SOLO QUALCHE GIORNO DOPO SI FA VIVA LA LEGA AMBIENTE PER CONTESTARE LA SCELTA DELLA UBICAZIONE DELL’AREA PIP.

  • Il Quotidiano di Lecce, il 25 settembre 1998, pubblica sintesi di una nota della Lega Ambiente contro il PIP di Veglie. E’ da precisare che nel numero di maggio di InformaVeglie l’Amministrazione aveva data notizia dell’acquisizione dell’area di via Bosco dx per il PIP.

  • Perviene all’Amministrazione una nota della Lega Ambiente, a firma di Stefania Bronzino, solo il 9 ottobre 1998. Da questa data inizia una lunga e fitta lista di incontri, telefonate e messaggi che è lungo riportare ma il cui contenuto è possibile sintetizzare in questi termini:

    • grande attenzione alle richieste della Lega Ambiente e alla sua sensibilità ambientale;

    • mancanza di qualsiasi vincolo legislativo sulla zona in questione: la Legge Regionale n. 30 del maggio 1990 non interessa la cosiddetta macchia di Lupomonaco perché all’art. 2, co. 2, recita: “...nelle aree destinate ad insediamenti turistici, artigianali ed industriali sono consentiti gli interventi urbanistici esecutivi (...) che risultino approvati alla data di entrata in vigore della presente legge”;

    • nonostante la mancanza di vincoli urbanistici, il degrado della zona e la non ancora certificata importanza botanica, la maggioranza fa la scelta di una “conservazione dinamica” di essa.

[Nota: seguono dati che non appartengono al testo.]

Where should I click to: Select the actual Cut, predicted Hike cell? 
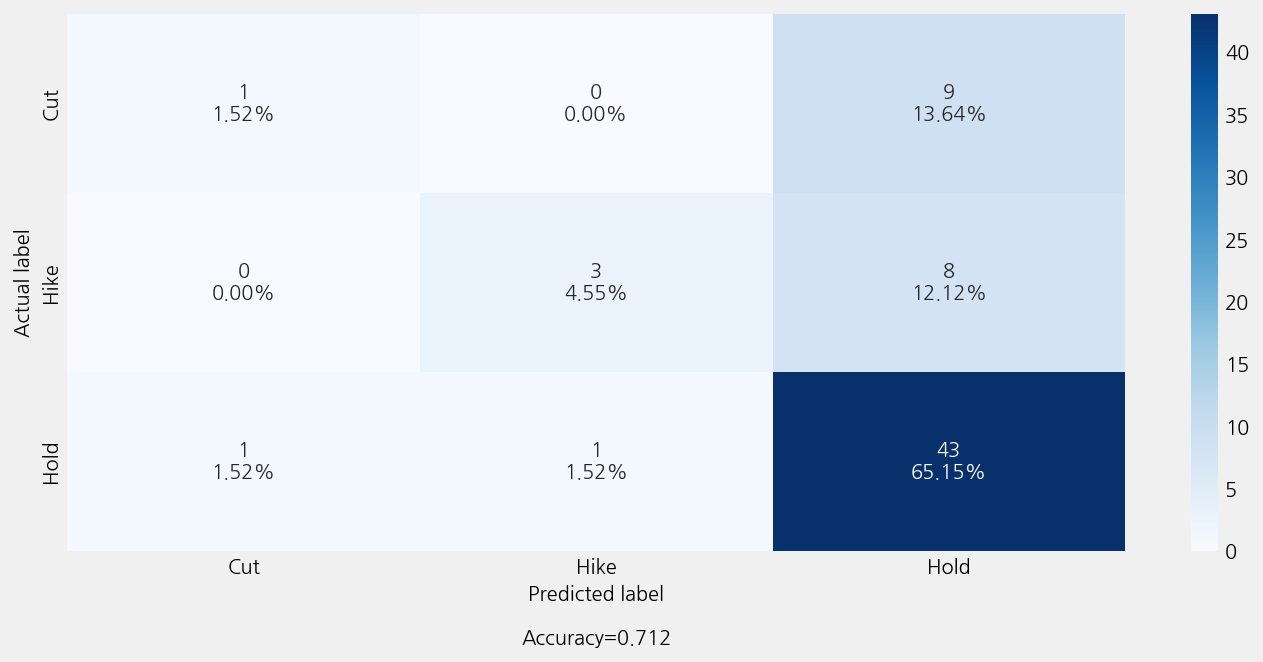[x=595, y=103]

Il 18 maggio 1999, dopo ampi contatti, con la ragionevolezza dei responsabili provinciali della Lega Ambiente, del prof. Marchiori e del prof. Medagli dell’Università di Lecce, si tiene una importante riunione nella sala consiliare del Comune. I presenti e gli importanti risultati sono riportati in un verbale sottoscritto dal Sindaco e dal Direttore Generale.
L’unico che prima accetta di far parte del gruppo di lavoro e poi non partecipa alla riunione concordata per la metà di giugno è un iscritto di Veglie al Circolo Lega Ambiente “Arneo” di Galatone.

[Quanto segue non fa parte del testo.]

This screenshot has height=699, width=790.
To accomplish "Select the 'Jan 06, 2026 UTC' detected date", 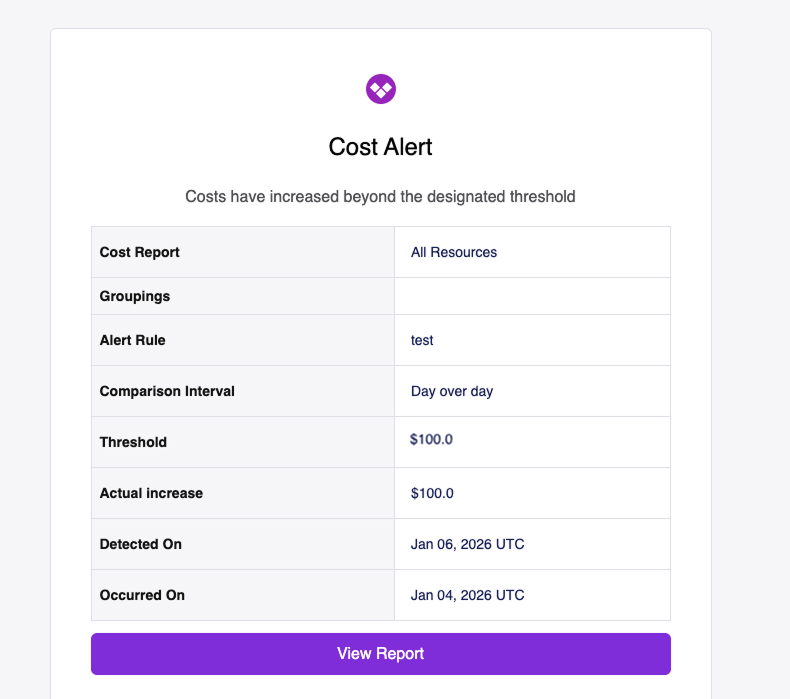I will [x=467, y=544].
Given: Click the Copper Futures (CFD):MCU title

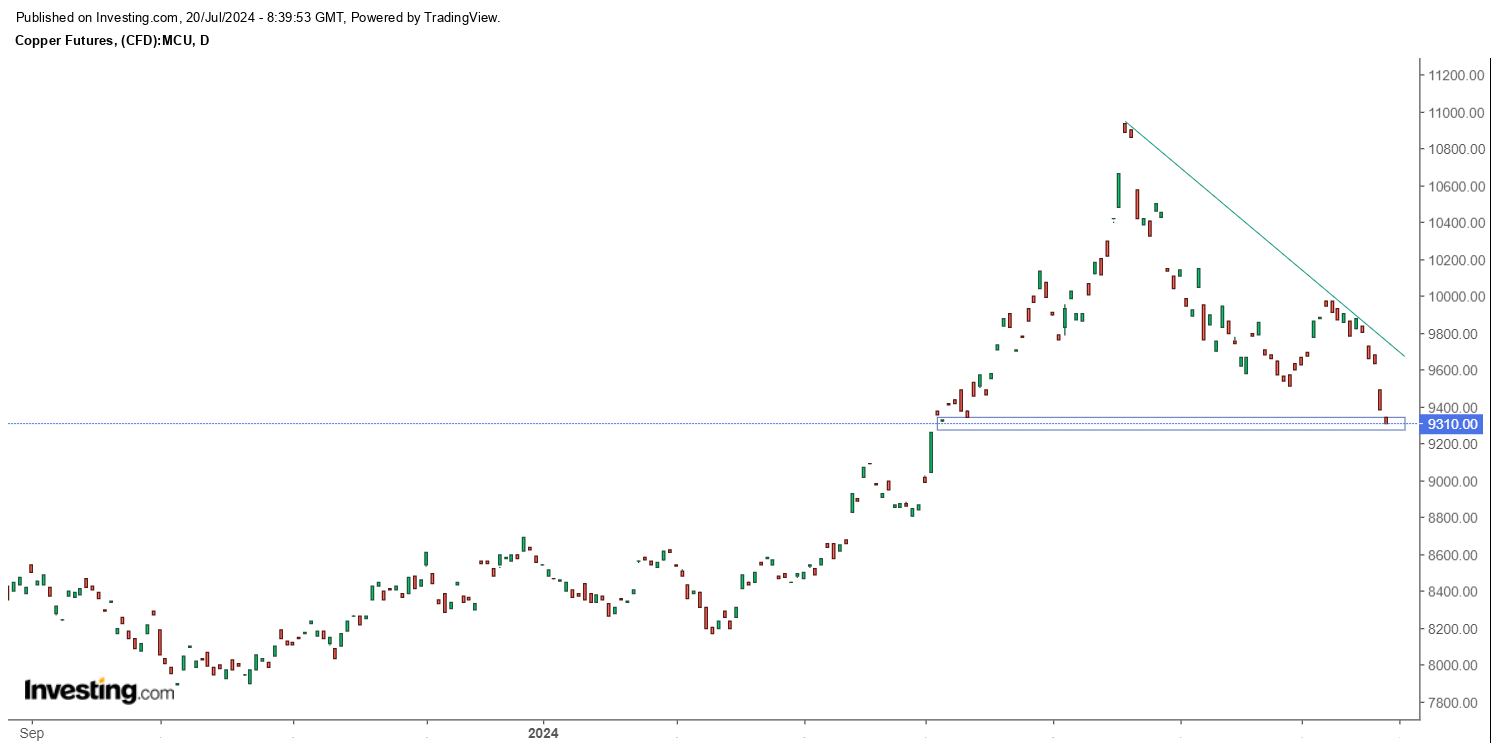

Le forze politiche locali, i sindacati e le forze sociali non hanno espresso posizioni ufficiali a riguardo, ad eccezione dei Socialisti, che dopo aver prima insistito per accelerare i tempi dell’acquisizione dell’area e dopo aver fatto proposte per la gestione delle zone PIP, si uniscono, con qualche distinguo, alla protesta del rappresentante vegliese della Lega Ambiente con un documento letto in Consiglio Comunale nell’autunno 1999.

 

IN CONCLUSIONE

Nel novembre 1999 c’era una soluzione all’intera vicenda che stava per essere approvata dal Consiglio Comunale: era la proposta di mettere insieme area PIP e tutela della parte più importante della macchia mediterranea, con il doppio vantaggio di aver un buon numero di lotti destinati ad insediamenti produttivi nella parte bassa dell’area e la realizzazione di un’area vincolata per la tutela, lo sviluppo e l’ampliamento della parte alta della zona al fine di incentivare la costituzione di un parco pubblico.

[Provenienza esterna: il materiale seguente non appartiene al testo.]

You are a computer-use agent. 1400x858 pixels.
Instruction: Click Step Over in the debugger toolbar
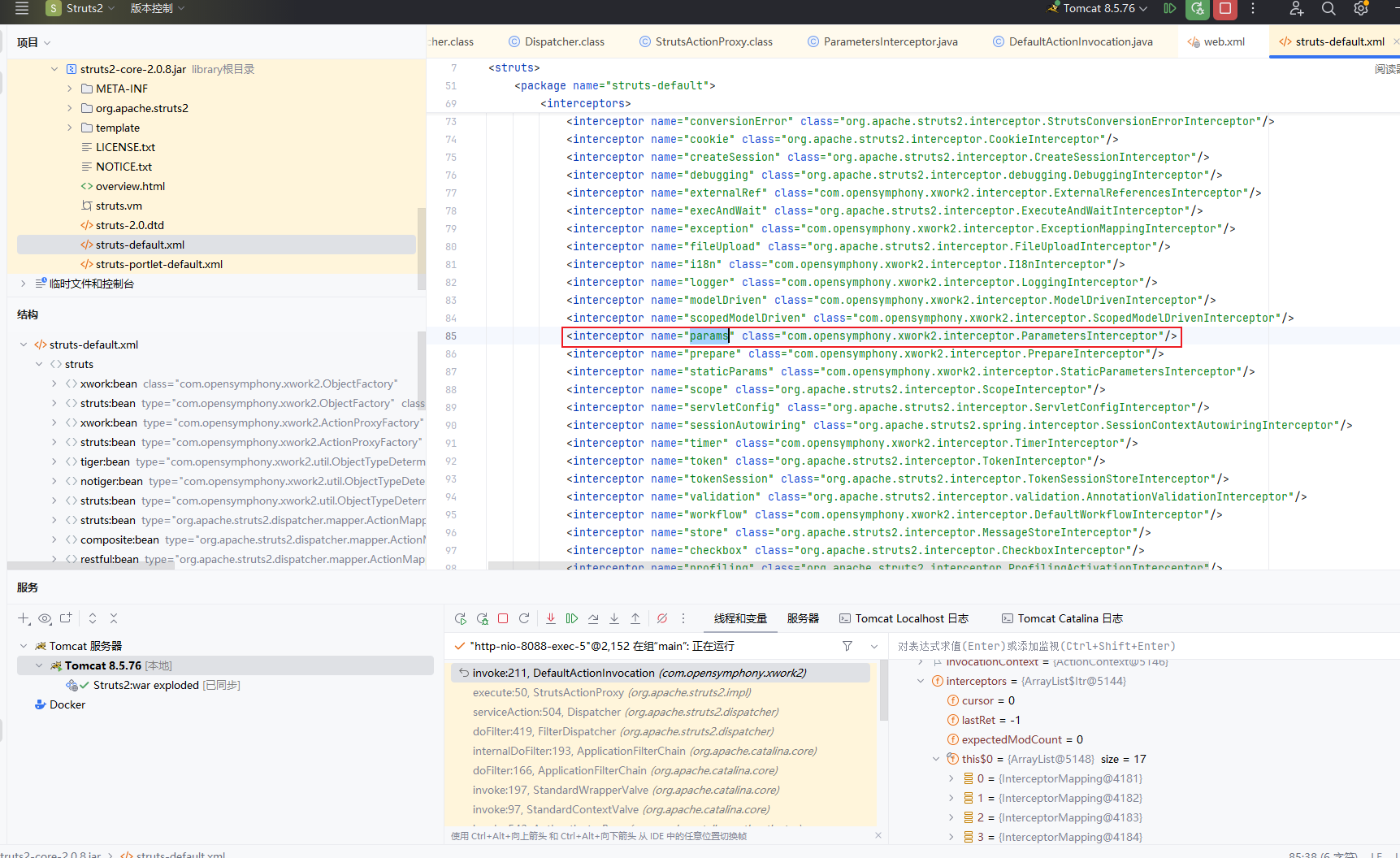pyautogui.click(x=593, y=618)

Era una proposta, certamente discutibile ma non improvvisata, che appariva migliore di tante altre esaminate con il metodo punti di forza/punti di debolezza, e comunque era un punto di arrivo, dopo un percorso faticoso. Gli eventi amministrativi successivi non hanno consentito che da proposta divenisse deliberazione.
Sono trascorsi più di quattro anni dal novembre 1999. All’attuale maggioranza spetta il compito di trovare altre soluzioni, se quella individuata dalla passata amministrazione non va bene. Senza ulteriori ritardi e senza altri rinvii dannosi per lo sviluppo economico dell’intero paese.